PROBLEM DESCRIPTION -> Report every line in the records below that contains the string "phrase".

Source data
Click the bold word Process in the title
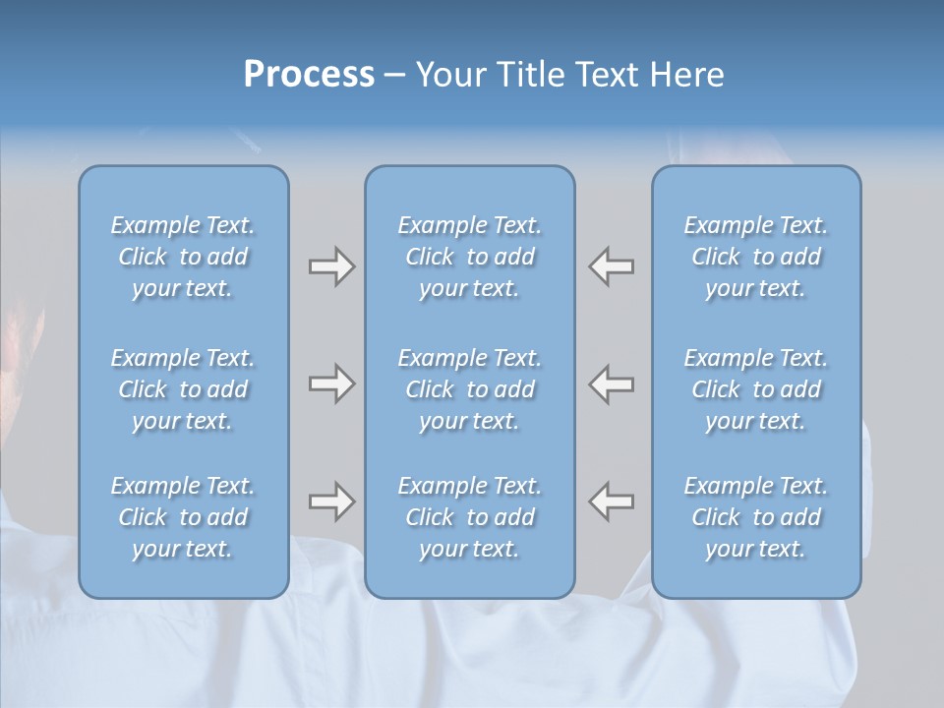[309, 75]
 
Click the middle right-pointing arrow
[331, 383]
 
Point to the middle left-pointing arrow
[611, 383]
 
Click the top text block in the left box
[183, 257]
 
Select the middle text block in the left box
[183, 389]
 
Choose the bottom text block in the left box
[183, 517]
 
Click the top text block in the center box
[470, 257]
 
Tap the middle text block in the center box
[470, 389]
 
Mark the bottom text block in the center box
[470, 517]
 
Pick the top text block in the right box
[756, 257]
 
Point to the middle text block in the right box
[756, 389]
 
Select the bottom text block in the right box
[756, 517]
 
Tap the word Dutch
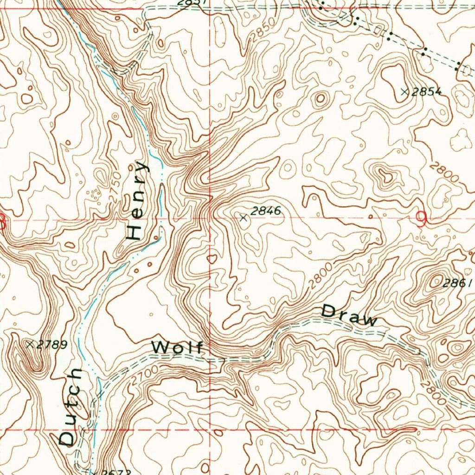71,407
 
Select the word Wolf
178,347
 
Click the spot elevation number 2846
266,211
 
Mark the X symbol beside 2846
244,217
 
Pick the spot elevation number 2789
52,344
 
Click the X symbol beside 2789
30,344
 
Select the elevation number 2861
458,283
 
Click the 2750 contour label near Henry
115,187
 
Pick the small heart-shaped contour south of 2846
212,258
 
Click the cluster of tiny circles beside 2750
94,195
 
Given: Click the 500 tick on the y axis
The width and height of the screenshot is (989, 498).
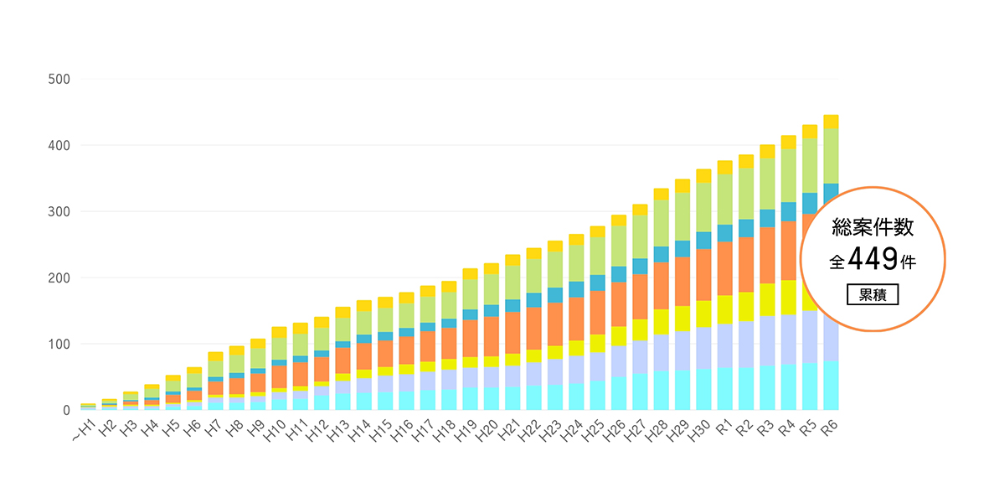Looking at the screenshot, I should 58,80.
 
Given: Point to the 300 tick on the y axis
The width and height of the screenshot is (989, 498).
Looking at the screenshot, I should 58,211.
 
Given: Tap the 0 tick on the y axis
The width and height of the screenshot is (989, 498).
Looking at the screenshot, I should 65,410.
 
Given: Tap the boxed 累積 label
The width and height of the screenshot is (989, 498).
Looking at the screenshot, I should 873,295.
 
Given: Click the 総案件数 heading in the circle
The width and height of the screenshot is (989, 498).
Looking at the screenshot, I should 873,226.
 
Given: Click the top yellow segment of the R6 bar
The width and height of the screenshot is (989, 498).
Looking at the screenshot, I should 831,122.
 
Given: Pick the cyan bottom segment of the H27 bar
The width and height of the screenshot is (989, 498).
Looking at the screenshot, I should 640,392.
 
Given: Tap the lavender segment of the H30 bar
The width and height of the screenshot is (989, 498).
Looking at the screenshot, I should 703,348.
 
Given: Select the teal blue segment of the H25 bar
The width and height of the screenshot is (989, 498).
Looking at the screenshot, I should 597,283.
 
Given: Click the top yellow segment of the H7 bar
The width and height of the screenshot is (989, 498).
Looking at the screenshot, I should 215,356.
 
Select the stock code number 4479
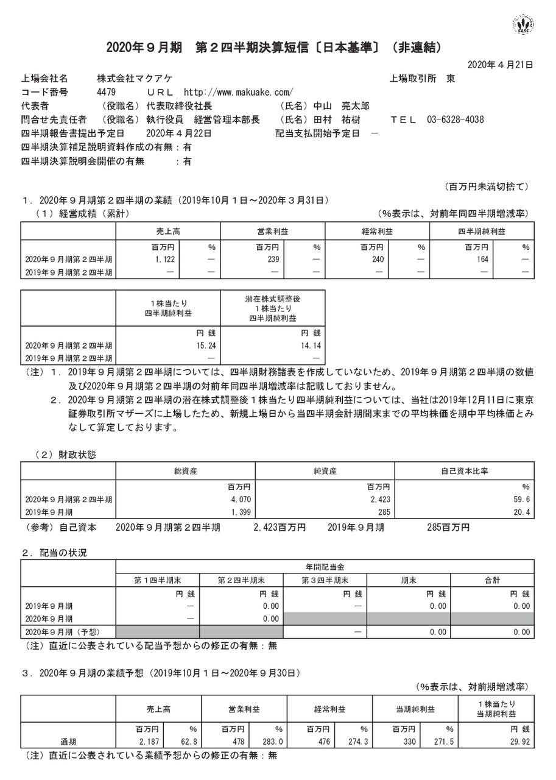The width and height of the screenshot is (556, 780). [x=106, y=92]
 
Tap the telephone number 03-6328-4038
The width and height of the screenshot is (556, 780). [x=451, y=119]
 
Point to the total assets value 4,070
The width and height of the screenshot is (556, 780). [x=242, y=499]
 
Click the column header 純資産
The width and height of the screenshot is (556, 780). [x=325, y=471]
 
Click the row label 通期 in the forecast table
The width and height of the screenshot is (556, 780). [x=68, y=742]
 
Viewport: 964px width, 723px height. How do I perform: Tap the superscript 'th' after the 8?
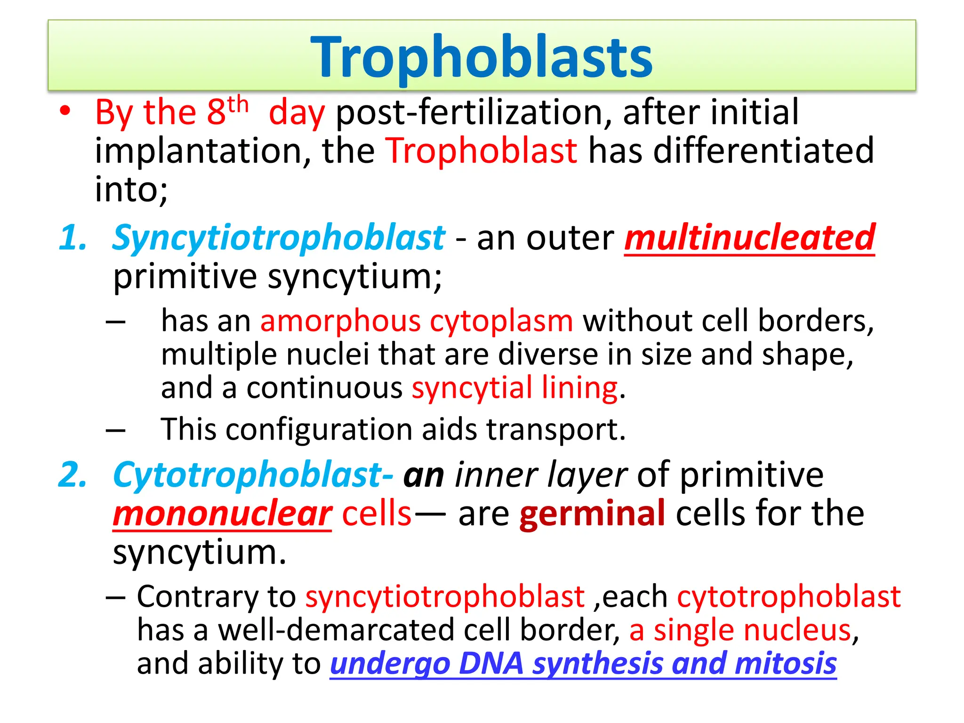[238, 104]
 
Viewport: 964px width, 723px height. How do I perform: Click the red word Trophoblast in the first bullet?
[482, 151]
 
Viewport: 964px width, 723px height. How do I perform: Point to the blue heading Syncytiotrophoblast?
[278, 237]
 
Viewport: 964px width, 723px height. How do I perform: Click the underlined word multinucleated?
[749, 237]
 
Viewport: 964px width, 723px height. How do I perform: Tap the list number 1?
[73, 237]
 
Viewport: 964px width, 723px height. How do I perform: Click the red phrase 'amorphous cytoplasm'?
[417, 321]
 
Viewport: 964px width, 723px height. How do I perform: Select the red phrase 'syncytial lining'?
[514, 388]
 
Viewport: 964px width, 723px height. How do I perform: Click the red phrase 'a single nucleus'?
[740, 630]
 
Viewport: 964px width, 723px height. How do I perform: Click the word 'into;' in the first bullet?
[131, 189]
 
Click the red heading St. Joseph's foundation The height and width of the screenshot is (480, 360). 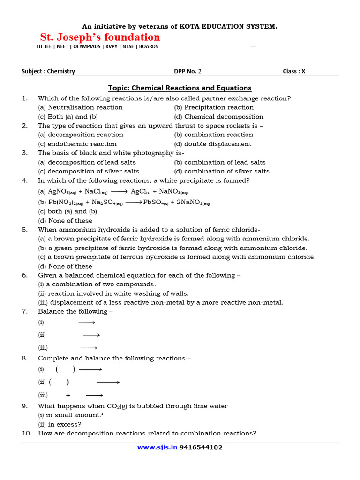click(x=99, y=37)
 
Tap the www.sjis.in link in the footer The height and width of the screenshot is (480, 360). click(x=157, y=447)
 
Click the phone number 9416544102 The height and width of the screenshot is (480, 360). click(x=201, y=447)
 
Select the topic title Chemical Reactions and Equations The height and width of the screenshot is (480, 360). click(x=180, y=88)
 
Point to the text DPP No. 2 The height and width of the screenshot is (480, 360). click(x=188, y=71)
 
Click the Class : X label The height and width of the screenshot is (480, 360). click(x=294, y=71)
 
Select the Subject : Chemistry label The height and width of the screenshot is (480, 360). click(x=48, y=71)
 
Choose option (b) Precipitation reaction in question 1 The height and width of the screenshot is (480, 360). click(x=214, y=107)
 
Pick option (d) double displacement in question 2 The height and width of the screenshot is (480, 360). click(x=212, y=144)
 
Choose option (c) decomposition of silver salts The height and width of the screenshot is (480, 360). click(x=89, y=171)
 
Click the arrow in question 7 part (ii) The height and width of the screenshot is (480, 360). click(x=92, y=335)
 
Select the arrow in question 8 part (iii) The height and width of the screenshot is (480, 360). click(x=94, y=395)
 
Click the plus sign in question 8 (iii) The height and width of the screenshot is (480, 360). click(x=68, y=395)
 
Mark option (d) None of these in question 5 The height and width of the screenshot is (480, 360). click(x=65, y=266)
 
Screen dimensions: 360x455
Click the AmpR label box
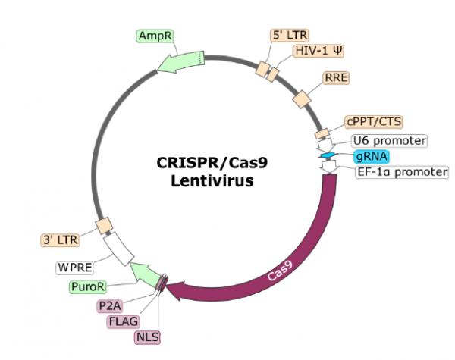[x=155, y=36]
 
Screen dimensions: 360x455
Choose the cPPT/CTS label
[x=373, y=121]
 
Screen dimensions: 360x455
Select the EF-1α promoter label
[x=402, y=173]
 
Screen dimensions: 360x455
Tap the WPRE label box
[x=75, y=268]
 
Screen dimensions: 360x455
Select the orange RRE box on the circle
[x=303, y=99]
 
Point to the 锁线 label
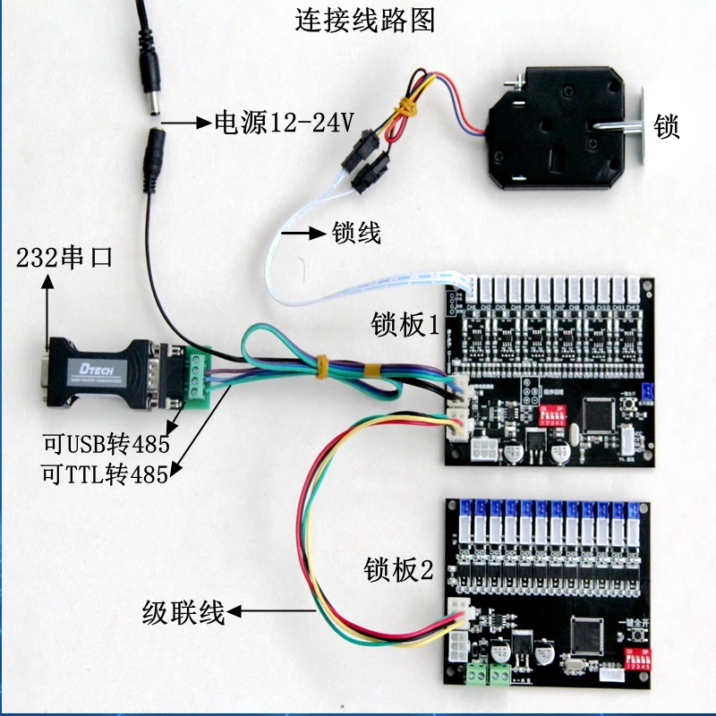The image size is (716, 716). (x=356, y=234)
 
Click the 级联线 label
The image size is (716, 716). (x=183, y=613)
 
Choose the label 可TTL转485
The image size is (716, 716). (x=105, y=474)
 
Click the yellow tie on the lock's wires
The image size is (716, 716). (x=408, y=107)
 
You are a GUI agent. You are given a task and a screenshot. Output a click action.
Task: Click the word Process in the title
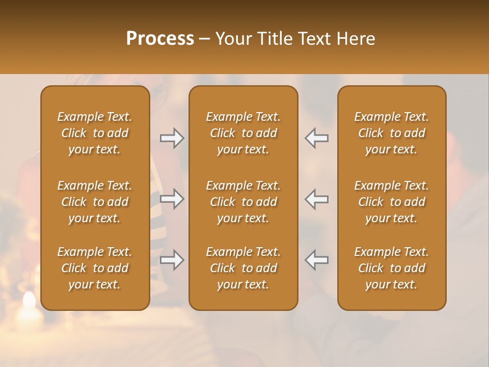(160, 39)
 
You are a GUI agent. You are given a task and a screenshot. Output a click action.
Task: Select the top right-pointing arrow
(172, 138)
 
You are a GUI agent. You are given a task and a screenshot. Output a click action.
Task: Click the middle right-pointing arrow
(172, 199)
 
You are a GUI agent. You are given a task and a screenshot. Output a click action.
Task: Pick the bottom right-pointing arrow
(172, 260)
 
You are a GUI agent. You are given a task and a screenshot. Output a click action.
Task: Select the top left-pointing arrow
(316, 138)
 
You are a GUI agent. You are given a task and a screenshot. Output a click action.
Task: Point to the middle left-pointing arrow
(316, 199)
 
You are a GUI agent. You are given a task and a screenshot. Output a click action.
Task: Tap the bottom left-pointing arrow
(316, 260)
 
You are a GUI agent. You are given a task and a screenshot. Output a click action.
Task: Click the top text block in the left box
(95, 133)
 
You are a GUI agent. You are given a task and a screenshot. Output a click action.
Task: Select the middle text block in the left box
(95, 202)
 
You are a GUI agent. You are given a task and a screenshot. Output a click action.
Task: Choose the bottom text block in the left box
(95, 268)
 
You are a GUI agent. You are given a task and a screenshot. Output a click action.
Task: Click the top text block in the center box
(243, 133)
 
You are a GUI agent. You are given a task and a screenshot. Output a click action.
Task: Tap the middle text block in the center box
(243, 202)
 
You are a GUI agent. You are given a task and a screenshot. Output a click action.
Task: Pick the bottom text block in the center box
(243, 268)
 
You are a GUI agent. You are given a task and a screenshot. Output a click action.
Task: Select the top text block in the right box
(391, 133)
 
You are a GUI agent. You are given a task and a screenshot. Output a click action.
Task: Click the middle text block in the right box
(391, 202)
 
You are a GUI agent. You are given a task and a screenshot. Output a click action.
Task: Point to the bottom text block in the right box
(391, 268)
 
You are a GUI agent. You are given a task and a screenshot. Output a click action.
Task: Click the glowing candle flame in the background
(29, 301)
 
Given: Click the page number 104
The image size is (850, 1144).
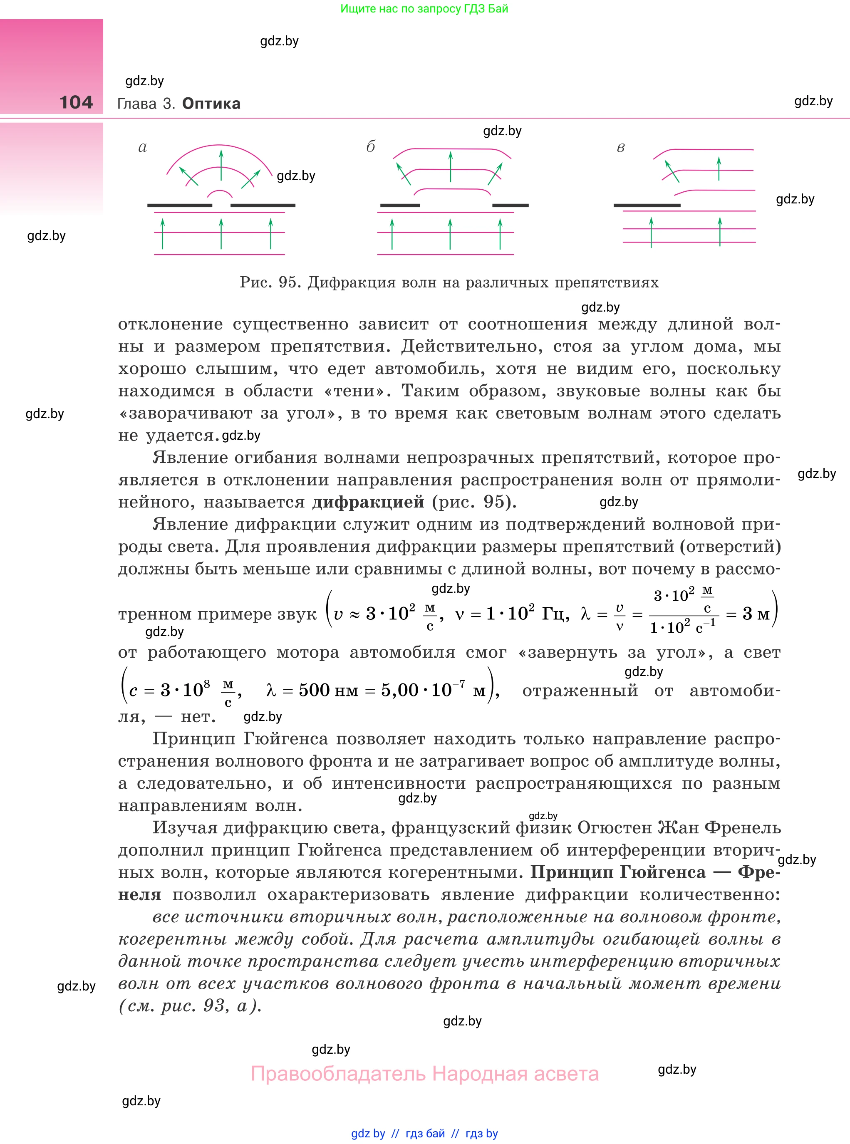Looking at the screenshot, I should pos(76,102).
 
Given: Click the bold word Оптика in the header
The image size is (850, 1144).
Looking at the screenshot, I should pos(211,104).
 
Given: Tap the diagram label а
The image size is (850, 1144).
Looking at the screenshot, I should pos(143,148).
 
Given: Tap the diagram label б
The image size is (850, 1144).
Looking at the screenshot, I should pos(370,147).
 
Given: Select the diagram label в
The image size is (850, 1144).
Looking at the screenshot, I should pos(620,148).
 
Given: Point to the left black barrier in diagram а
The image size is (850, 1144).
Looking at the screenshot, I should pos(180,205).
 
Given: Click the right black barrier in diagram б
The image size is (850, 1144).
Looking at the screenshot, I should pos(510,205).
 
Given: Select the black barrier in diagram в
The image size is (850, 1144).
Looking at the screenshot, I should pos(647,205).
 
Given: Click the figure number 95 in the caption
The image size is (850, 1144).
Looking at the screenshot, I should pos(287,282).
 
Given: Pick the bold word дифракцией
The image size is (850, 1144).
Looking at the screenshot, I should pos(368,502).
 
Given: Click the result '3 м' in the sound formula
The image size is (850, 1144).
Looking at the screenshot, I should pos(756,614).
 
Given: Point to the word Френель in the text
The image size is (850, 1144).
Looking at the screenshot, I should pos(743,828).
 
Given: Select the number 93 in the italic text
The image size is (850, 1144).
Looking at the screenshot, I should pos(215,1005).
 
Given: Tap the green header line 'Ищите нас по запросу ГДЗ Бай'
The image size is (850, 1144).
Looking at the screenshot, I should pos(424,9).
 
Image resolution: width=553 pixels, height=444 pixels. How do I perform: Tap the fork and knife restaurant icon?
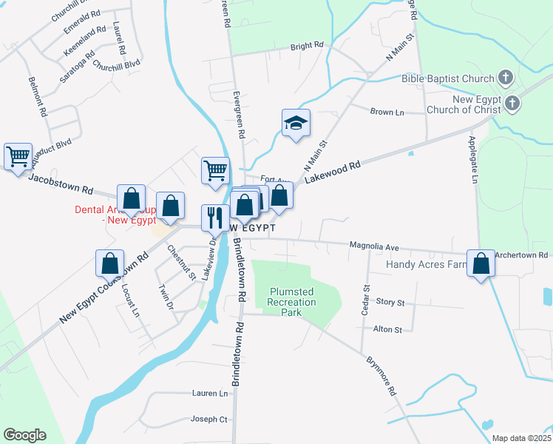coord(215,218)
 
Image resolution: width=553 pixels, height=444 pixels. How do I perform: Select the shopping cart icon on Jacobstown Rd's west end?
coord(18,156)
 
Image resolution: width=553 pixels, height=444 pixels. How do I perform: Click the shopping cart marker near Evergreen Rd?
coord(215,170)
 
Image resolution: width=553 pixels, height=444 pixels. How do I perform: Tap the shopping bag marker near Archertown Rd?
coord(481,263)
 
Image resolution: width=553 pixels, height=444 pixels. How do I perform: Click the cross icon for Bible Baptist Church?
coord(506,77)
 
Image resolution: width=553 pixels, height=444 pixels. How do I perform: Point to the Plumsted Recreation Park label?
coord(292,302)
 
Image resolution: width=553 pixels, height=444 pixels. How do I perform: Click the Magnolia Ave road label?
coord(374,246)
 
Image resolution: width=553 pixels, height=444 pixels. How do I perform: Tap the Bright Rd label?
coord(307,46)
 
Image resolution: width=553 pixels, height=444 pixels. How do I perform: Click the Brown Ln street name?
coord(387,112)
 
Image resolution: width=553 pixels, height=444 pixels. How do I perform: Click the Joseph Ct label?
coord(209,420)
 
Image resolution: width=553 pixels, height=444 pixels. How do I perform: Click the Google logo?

WRITTEN ANSWER ->
Viewport: 964px width, 723px height. How do I perform: Click the red phrase 'amorphous cytoplasm'?
Viewport: 964px width, 723px height. How do I perform: Select the red phrase 'syncytial lining'?
Viewport: 964px width, 723px height. How do I perform: Click the red phrase 'a single nucleus'?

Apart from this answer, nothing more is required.